● **GIVEN REQUEST**
Reproduce the items word for word, from the line containing "has width=1920, height=1080." through the line containing "BACK TO HOME PAGE is", and leave out the pictures.

● **EXCERPTED DATA**
******************************
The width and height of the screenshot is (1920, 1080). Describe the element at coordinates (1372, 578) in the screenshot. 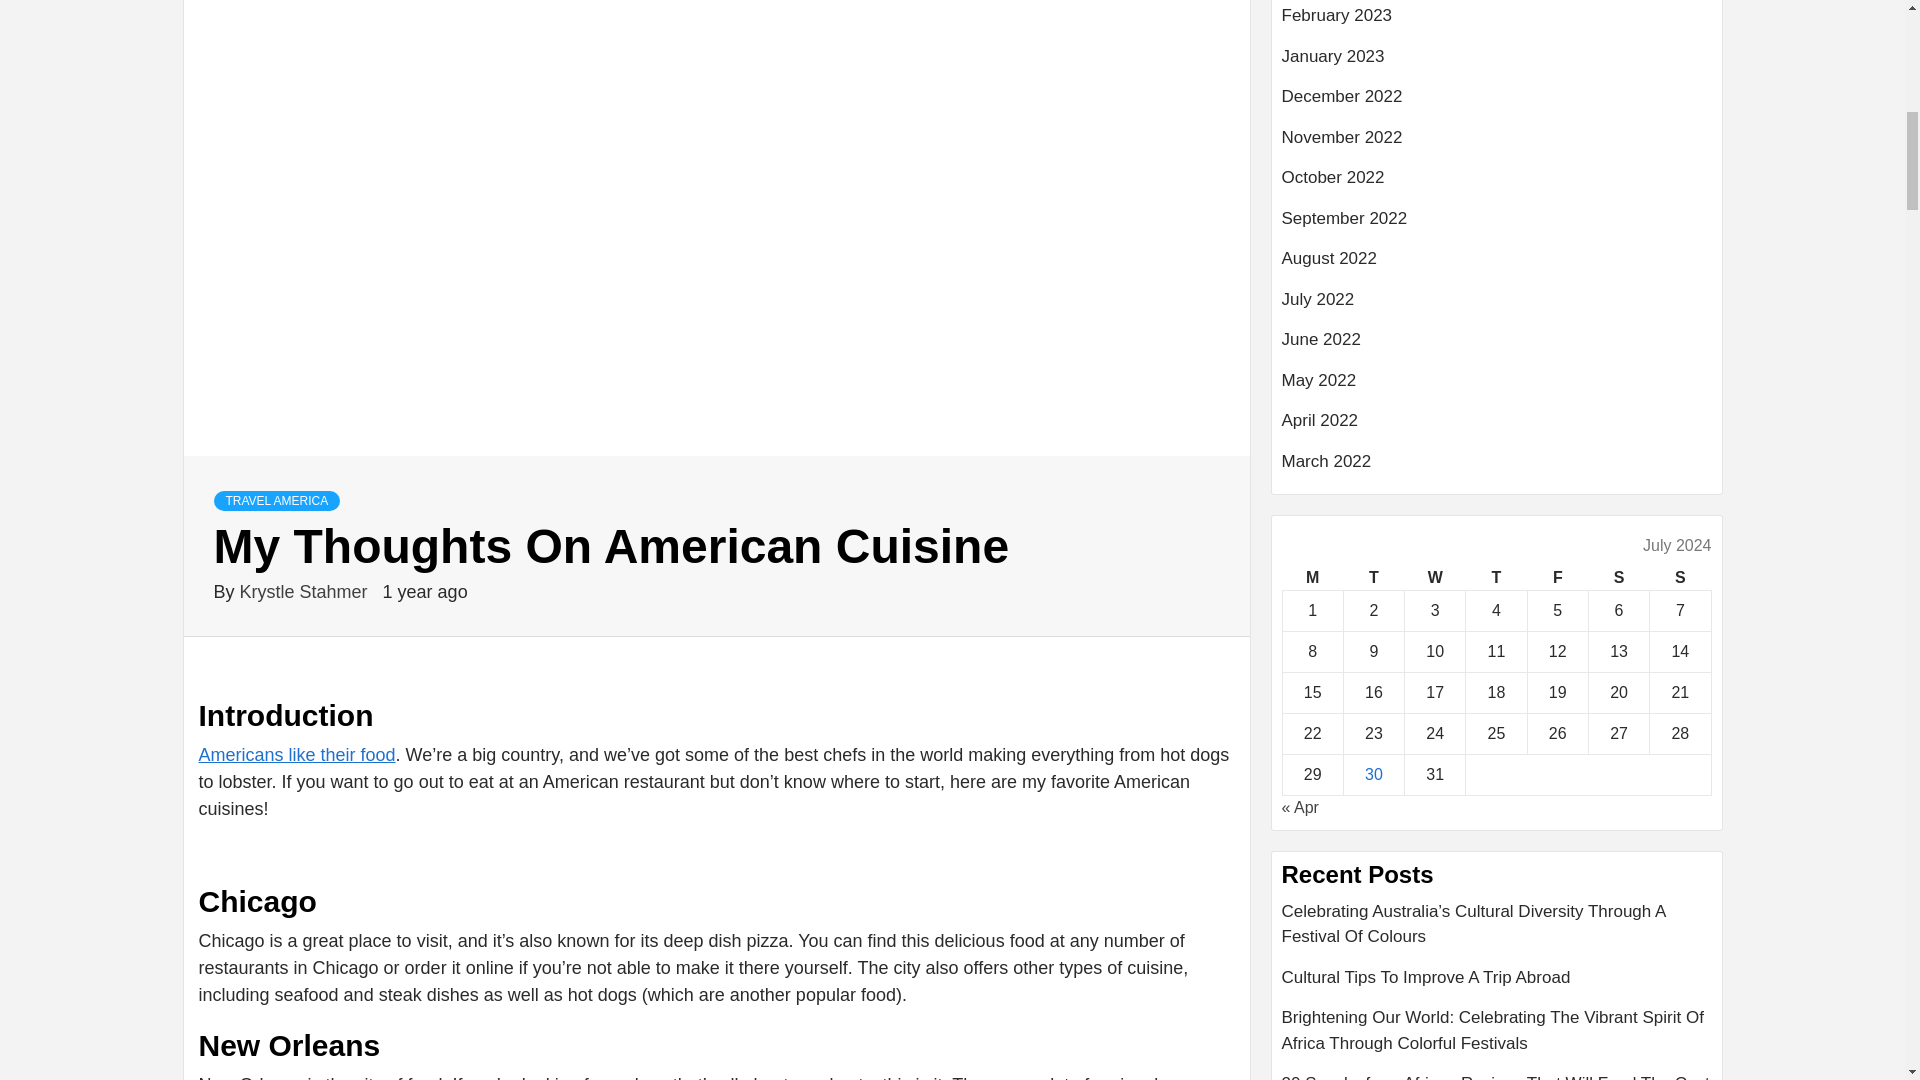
******************************
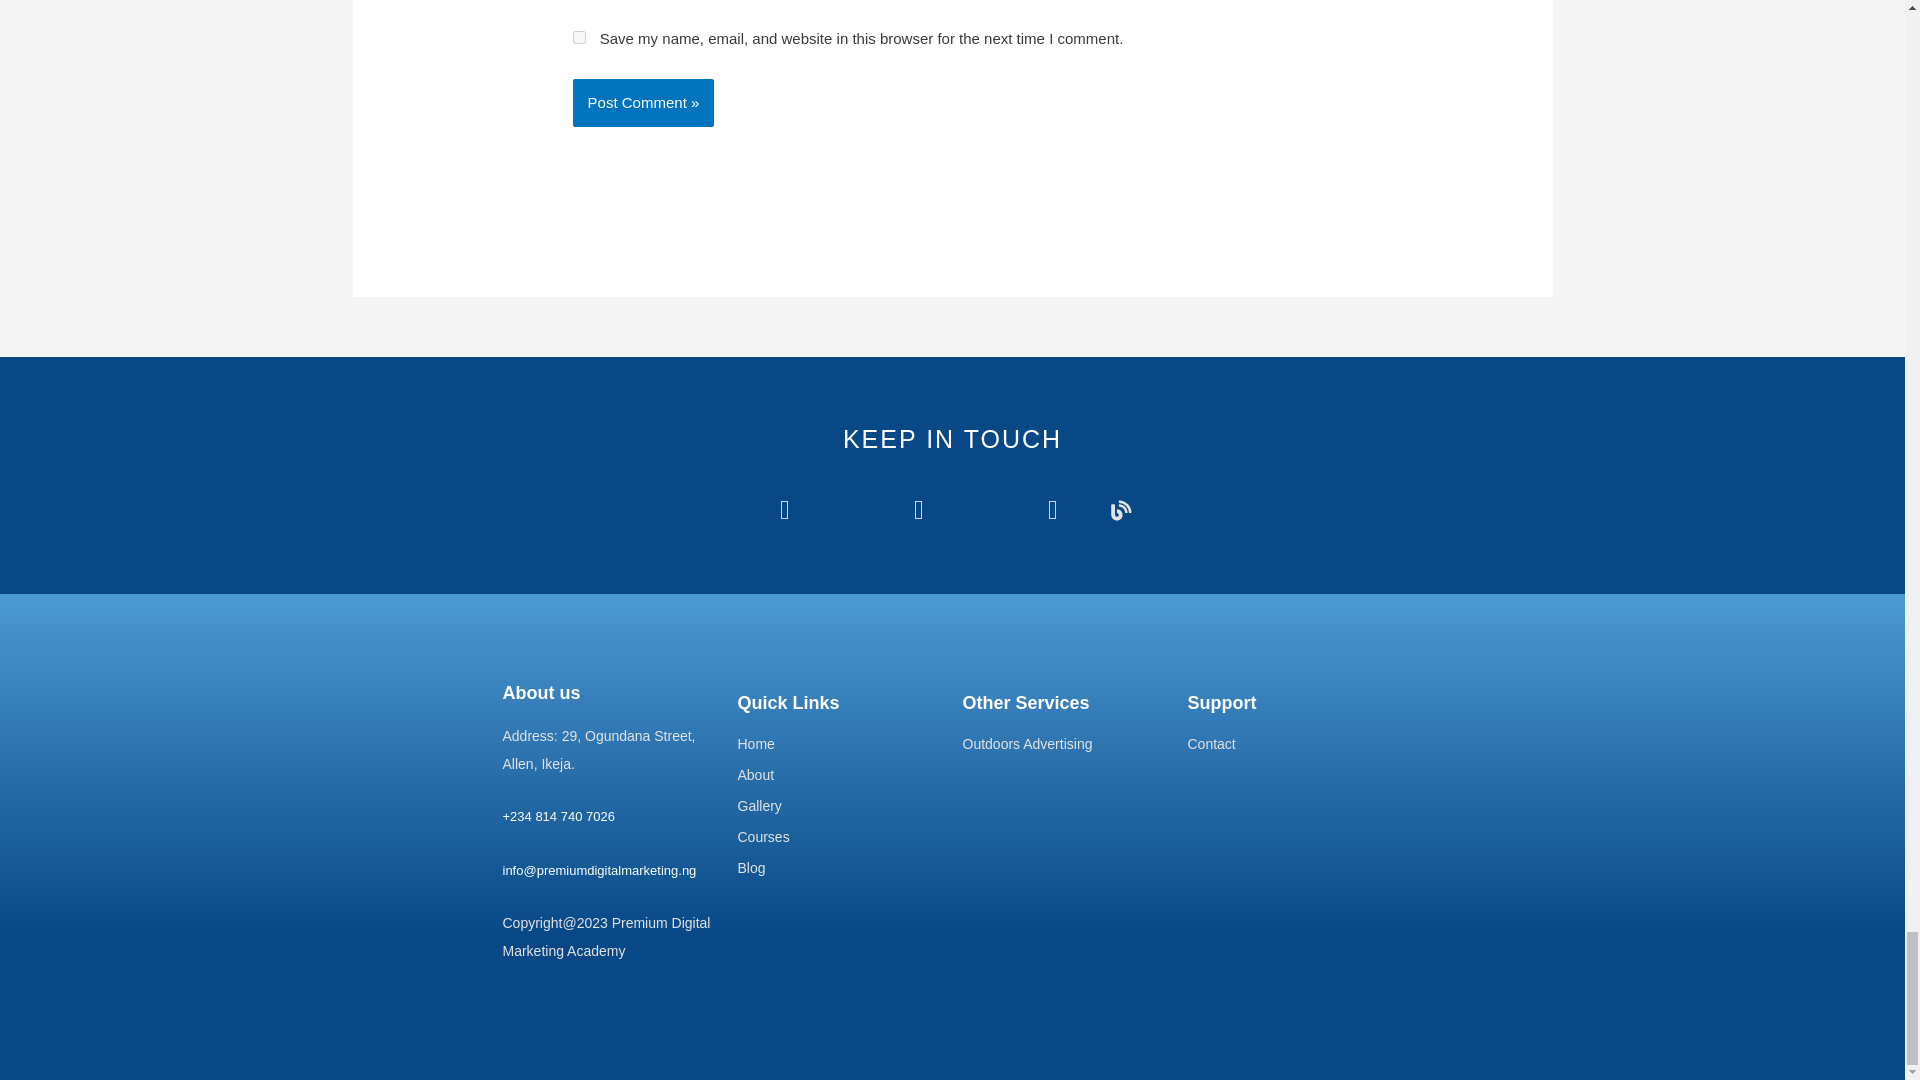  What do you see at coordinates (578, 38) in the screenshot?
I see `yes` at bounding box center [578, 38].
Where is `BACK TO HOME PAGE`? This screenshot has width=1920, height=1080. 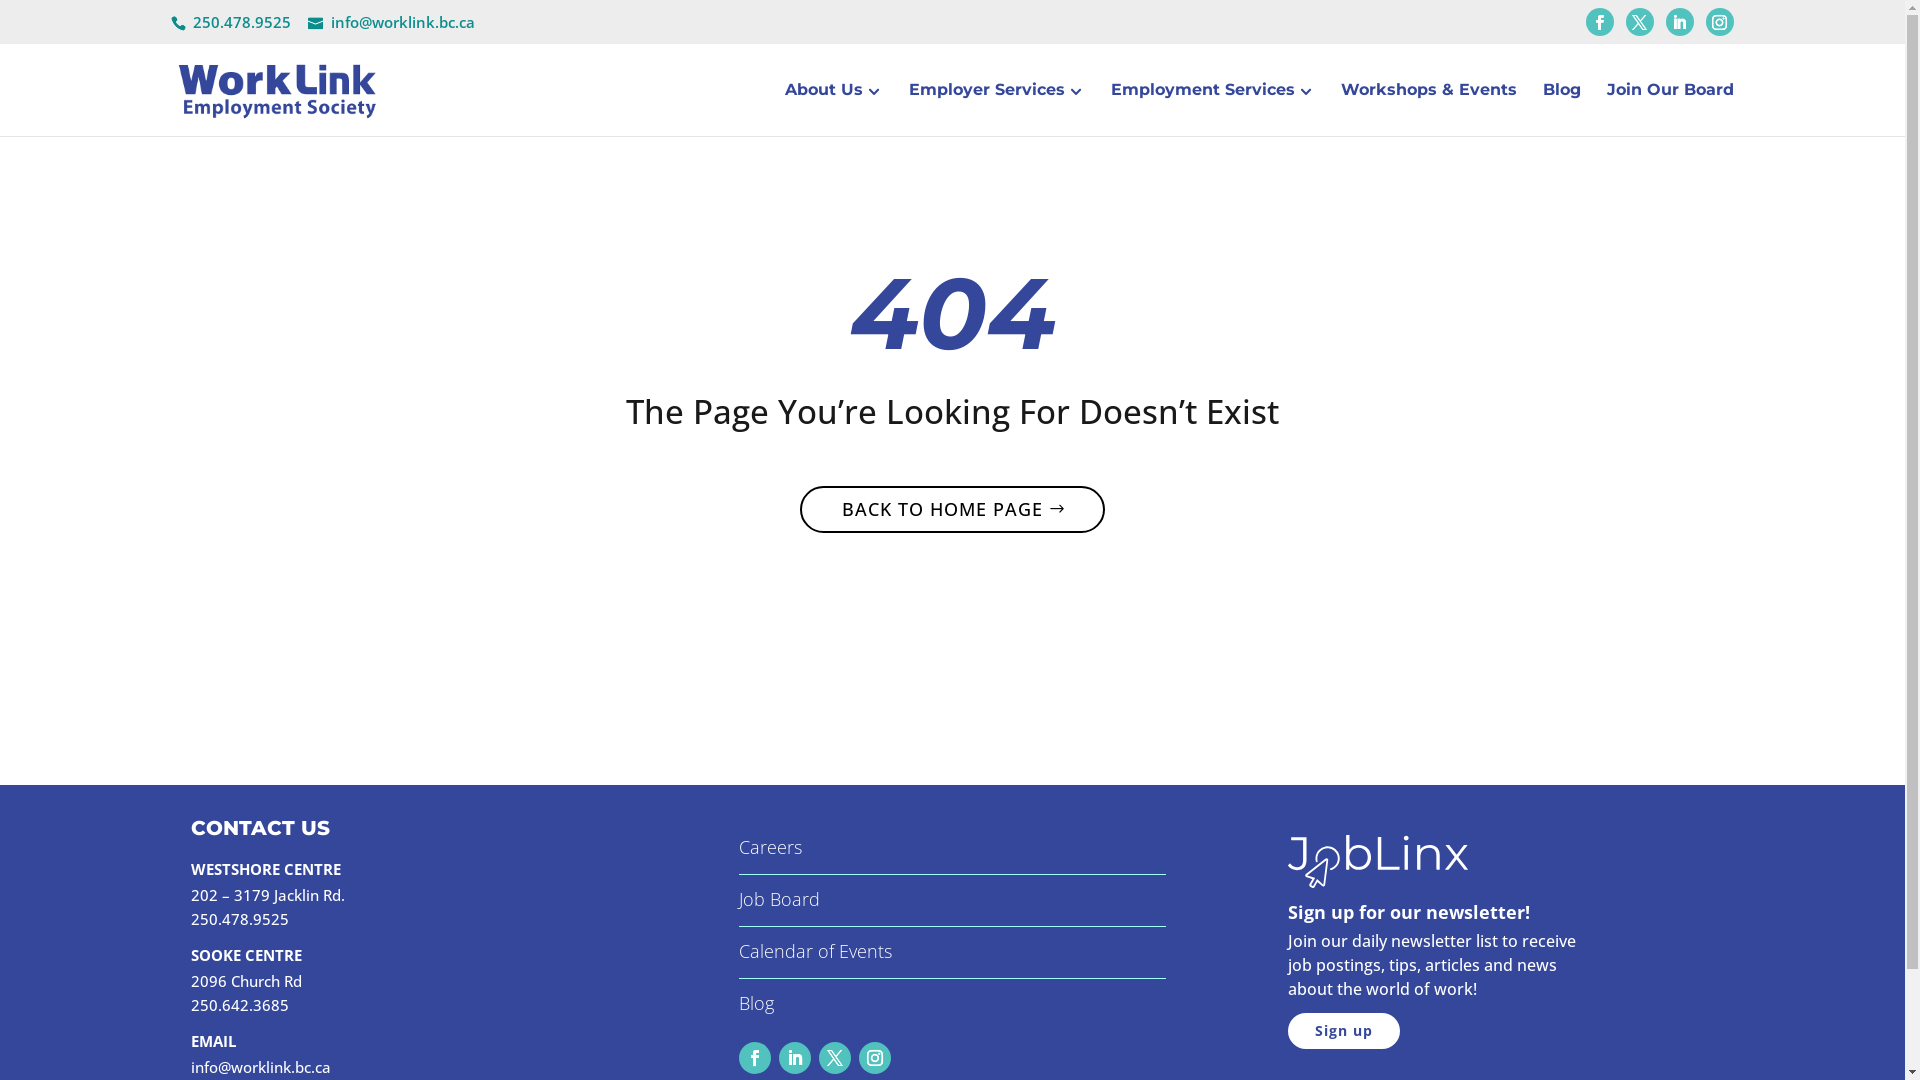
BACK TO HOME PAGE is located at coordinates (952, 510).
******************************
● **SOLUTION TO THE EXERCISE**
Where is `BACK TO HOME PAGE`? This screenshot has width=1920, height=1080. 
BACK TO HOME PAGE is located at coordinates (952, 510).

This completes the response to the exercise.